既存交通とすみ分け、単独の採算確保目指す
都心部は駐車場代などの維持費が高く、自家用車を持ちづらい。タクシーは人通りが多い主要駅周辺に集中しやすく、アプリで呼んでもつかまりにくい。こうした穴を埋める巡回型の「コミュニティーバス」があるが、定時運行のため利用者の確保が難しく採算が悪化していた。
渋谷区では以前にも相乗りサービスの取り組みがあった。21〜22年に高速バス大手のWILLER(ウィラー、大阪市)やKDDIによる共同出資会社などが事前予約で相乗り車両を運行するサービス「mobi(モビ)」の実証実験を実施した。ただ、区と既存事業者との事前協議が不十分だったため、本格運用に至らなかった。

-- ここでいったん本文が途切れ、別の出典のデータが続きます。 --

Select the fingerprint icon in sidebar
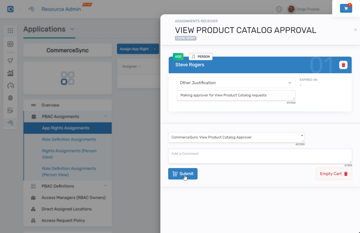 coord(10,98)
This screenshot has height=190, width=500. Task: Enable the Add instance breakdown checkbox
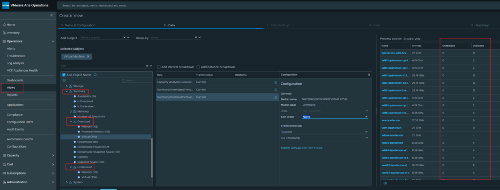point(198,67)
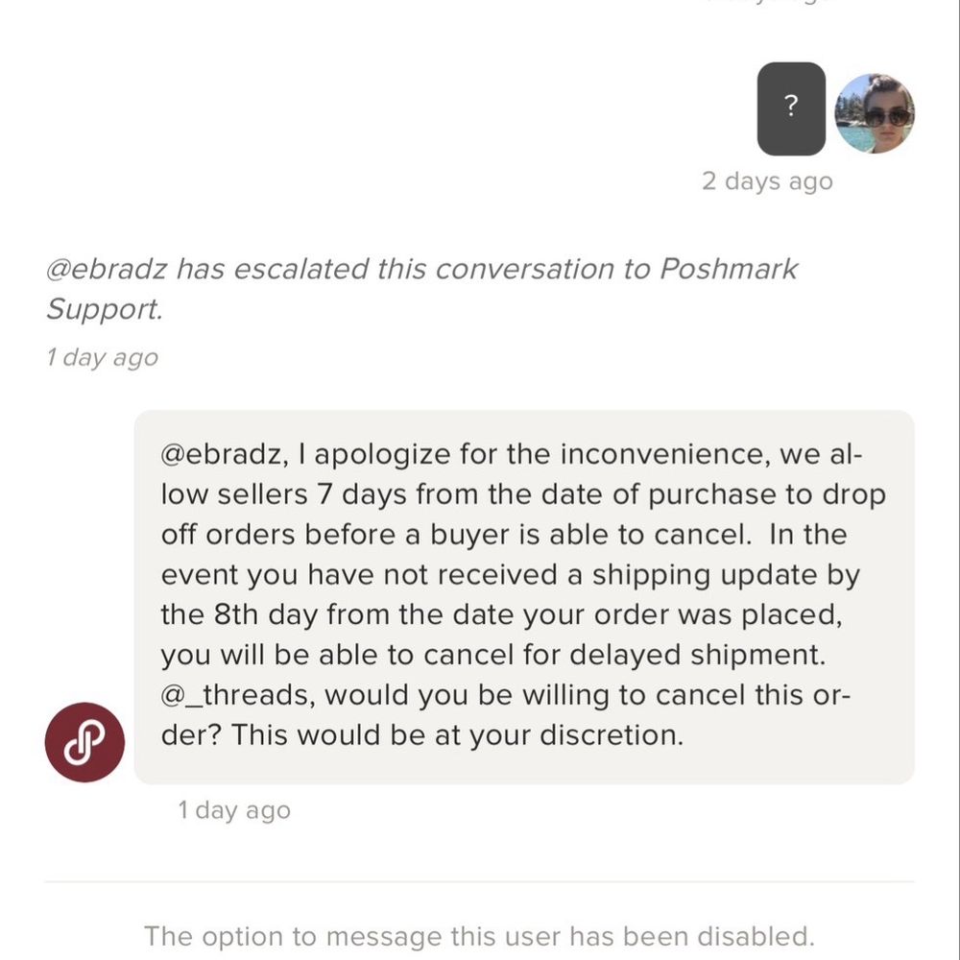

白羽の矢が立ったのがGOだった。区はGOの配車サービスが一定程度普及している点に加え、昨年末から東京都江東区や中央区で自前の相乗りサービスを手掛け、既に一定規模の利用者を確保していることを評価した。
区は今回、実証実験前に有識者やバス会社、地域住民などとの協議体を通じて料金や乗降スポットの妥当性などを協議。バスとタクシーの間の交通空白を埋められるようにした。26年度以降は補助額を縮小する方針だ。
GOとしても今回の事業をテコに事業の拡大を見込む。配車アプリでは国内最大手とみられるが、米ウーバーテクノロジーズ傘下で同業のウーバージャパンや中国系のDiDiモビリティジャパン、S.RIDE(エスライド)といった競合も多い。
そこで今回のサービスを通じ、従来の主要顧客である観光客やビジネスパーソンに加え、子どもや高齢者といった新たな層へと裾野を広げる狙いがある。渋谷区は一定規模の人口があり「サービスの認知度向上で利用者が増えれば採算が見込める」(同社)とみる。
交通空白地、都市部でも増加へ
全国では公共交通の担い手不足が進む。新型コロナウイルス禍や24年度から始まった運転手の残業規制の強化もあり、各地で路線の縮小・廃止が相次ぐ。日本バス協会(東京・千代田)はバス運転手は30年に必要人員の3割にあたる3万6000人が足りなくなると予測する。

地域の足を確保しようと、自治体は乗り合いバスなど事前予約型のサービス実証を模索する。民間企業でも、相乗りタクシーを手掛けるニアミーが人工知能(AI)を使った配車効率の向上に乗り出し、ウィラーなどは東京都港区でモビを導入している。今後も官民による交通空白を解消する取り組みが相次ぎそうだ。